The road concession will be added to a priority list for privatization at a meeting next month, Infrastructure Minister Tarcisio Freitas told Reuters in an interview.
The government will package a short section of highway with a concession to run a major section of BR-163, a key northern route for shipping Brazilian grains, a ministry spokesman said later on Tuesday. The 40-km (25-mile) section of the Trans-Amazonian up for privatization will connect BR-163 with the river port of Miritituba in northern state of Para, the spokesman said.
President Jair Bolsonaro’s government is seeking to overhaul Brazil’s poor transportation infrastructure, which raises costs and causes delays for the commodity-exporting powerhouse, by seeking private investors to operate dozens of road, rail and airport projects.
On Monday, government Secretary Adalberto Vasconcelos, who has been tasked with creating public-private infrastructure partnerships, said the country would privatize more airports and secure new investment for railways.
For roadways, five concessions are slated for auction this year with a long pipeline of projects to follow, according to Freitas. BR-262/381 in the state of Minas Gerais, sometimes called the “Road of Death” because its poor condition has contributed to lethal accidents, will also be put on the privatization list next month, he said.

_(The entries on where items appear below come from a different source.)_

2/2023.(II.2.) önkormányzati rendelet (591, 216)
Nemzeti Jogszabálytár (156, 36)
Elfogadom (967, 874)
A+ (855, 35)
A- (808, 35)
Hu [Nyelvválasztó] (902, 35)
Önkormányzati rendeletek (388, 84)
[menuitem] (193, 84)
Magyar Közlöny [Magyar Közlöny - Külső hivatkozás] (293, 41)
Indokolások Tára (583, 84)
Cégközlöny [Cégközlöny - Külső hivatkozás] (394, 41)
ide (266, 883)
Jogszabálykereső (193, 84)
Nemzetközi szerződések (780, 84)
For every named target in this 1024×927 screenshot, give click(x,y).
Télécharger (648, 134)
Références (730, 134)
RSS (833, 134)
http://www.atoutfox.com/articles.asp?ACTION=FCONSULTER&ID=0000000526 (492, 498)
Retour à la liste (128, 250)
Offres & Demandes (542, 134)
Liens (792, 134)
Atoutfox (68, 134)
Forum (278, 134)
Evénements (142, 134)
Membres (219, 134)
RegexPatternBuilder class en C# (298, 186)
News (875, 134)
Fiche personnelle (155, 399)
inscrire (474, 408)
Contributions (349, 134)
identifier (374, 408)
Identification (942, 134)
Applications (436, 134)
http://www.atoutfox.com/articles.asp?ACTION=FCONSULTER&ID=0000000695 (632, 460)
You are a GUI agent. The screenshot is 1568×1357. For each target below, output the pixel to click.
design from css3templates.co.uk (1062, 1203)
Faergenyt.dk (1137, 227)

The Trans-Amazonian highway, officially known as BR-230, was inaugurated in the 1970s under Brazil’s military dictatorship, but only a fraction of its nearly 3,000 kilometers (1,864-miles) were paved and much of the existing roadway has fallen into disrepair. It stretches from the coastal state of Paraiba deep into Amazonas state. Original plans for it to reach the border with Peru were never completed.
Nevertheless, research by Brazil’s space agency and academics has linked the road to a rise in deforestation, and road improvements allowing easier access deep into the Amazon have consistently led to increased deforestation nearby.
He said that major construction firms that were implicated in corruption schemes remain unable to participate in public auctions for infrastructure projects, but could act as subcontractors for winners of concession auctions.
Engineering conglomerates Odebrecht SA and Andrade Gutierrez SA, both implicated in corruption schemes to fix contracts, signed leniency deals with the government admitting guilt and agreeing to cooperate, which allows them to contest government contracts. Companies linked to corruption but without such leniency deals may be subject to legal challenges.
“They are companies that have know-how, companies with engineering (ability), companies that can provide good services,” Freitas said.